Molecular analysis in exons 1 and 2 of the tripeptidyl peptidase 1 (TPP1) gene on patients with neuronal ceroid lipofuscinosis type 2 (CLN2) in Indonesia

Neuronal ceroid lipofuscinosis type 2 (CLN2 disease) is an inborn error of metabolism due to the lack of catalytically-active tripeptidyl-peptidase (TPP1) enzyme encoded by the faulty human TPP1 gene. This study aims to identify the pathogenic variant that might be classified as the causal variant for CLN2 in Indonesia. This study focuses on the exon 1 to exon 2 since these regions are important sites for the synthesis of signal peptides of TPP1 enzyme. The subjects in this study were comprised of three patients confirmed with CLN2 disease and 20 healthy individuals as control. The detection of DNA variants was initiated by DNA extraction, primer design specific for the exons 1 and 2, DNA amplification by polymerase chain reaction (PCR) followed by visualization with gel electrophoresis, and continued by Sanger Sequencing.
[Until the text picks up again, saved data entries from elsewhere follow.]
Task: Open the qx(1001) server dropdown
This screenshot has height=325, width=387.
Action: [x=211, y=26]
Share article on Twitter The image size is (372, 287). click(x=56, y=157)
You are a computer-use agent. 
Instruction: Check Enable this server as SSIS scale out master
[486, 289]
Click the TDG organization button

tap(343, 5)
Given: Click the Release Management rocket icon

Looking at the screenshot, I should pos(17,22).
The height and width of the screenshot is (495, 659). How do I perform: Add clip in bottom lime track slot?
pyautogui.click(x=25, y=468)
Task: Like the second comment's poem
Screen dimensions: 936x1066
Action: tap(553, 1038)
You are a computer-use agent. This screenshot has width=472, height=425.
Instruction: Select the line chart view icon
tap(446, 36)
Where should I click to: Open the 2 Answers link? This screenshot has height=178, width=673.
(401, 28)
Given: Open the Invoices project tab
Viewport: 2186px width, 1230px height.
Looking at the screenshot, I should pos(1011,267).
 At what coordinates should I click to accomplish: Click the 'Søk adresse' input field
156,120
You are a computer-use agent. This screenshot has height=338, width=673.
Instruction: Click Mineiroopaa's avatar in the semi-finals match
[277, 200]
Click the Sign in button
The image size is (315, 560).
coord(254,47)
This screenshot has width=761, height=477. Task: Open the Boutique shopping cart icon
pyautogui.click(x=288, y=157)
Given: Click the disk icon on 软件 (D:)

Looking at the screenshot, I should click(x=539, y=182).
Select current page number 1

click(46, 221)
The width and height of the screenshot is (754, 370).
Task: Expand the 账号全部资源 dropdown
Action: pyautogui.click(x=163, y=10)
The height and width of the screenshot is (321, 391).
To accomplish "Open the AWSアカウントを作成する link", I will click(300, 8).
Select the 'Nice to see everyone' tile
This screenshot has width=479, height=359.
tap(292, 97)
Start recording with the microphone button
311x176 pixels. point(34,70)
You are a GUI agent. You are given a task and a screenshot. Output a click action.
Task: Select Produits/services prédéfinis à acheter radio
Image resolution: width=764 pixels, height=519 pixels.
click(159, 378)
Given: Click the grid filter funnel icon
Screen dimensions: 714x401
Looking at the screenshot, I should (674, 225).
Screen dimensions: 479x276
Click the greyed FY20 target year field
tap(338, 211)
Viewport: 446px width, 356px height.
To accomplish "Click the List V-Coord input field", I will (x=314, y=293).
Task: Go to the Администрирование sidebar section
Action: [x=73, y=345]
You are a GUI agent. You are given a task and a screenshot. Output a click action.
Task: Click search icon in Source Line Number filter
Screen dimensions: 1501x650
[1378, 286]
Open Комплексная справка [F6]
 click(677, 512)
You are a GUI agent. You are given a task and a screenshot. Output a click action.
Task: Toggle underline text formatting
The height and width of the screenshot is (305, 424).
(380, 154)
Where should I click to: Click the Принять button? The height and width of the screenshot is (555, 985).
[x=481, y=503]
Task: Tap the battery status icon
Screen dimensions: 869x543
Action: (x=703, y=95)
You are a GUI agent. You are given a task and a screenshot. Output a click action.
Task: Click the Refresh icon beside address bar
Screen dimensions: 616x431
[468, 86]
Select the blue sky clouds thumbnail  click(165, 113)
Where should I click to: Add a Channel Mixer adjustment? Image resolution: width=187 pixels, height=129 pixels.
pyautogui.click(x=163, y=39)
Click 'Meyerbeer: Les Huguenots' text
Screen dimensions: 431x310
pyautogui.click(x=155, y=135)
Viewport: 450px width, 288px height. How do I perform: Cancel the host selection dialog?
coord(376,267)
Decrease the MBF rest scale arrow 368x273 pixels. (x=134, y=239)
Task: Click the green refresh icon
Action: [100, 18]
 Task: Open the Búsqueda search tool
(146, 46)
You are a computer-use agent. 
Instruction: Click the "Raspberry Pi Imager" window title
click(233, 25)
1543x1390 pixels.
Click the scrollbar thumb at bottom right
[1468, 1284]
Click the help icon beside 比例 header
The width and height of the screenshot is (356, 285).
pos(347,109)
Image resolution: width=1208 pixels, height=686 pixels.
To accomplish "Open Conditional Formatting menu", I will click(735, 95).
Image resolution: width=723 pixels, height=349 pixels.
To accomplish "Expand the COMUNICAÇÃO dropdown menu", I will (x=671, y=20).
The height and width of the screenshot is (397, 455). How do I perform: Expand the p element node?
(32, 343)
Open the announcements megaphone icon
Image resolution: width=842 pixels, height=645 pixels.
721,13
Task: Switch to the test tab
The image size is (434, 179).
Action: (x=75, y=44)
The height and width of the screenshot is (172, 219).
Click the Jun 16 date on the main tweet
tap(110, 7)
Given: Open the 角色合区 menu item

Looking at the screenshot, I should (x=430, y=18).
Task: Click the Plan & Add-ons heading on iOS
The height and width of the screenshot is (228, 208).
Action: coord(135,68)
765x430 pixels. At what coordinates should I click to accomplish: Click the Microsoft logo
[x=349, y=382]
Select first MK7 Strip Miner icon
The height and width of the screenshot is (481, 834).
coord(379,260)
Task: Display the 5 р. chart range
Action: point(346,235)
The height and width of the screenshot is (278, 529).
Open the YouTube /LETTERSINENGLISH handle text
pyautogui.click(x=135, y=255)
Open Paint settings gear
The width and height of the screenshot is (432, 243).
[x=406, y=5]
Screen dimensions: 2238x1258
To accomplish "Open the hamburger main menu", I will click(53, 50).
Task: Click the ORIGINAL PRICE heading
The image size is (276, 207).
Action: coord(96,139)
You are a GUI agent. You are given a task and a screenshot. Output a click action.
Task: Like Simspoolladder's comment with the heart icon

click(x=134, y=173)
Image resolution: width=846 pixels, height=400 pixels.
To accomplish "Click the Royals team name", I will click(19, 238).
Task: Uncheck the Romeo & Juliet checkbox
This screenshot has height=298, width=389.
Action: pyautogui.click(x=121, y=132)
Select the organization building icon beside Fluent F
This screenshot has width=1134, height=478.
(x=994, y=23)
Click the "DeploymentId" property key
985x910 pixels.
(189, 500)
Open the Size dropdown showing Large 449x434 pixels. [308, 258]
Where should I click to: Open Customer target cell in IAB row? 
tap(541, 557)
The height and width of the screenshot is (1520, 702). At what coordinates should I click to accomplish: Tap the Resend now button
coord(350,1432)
According to our analysis, we did not detect any clinically relevant variants in exons 1 and 2 of the TPP1 gene that might be the cause of CLN2 disease in our patients. However, we report c.17+16G>C variant in intron 1 of a healthy individual as we propose to classify this variant as benign. More research to detect disease-causing variants in three CLN2 patients in Indonesia needs to be continued to confirm the genetic diagnosis of CLN2 and discover the genetic etiology of CLN2 in our patients.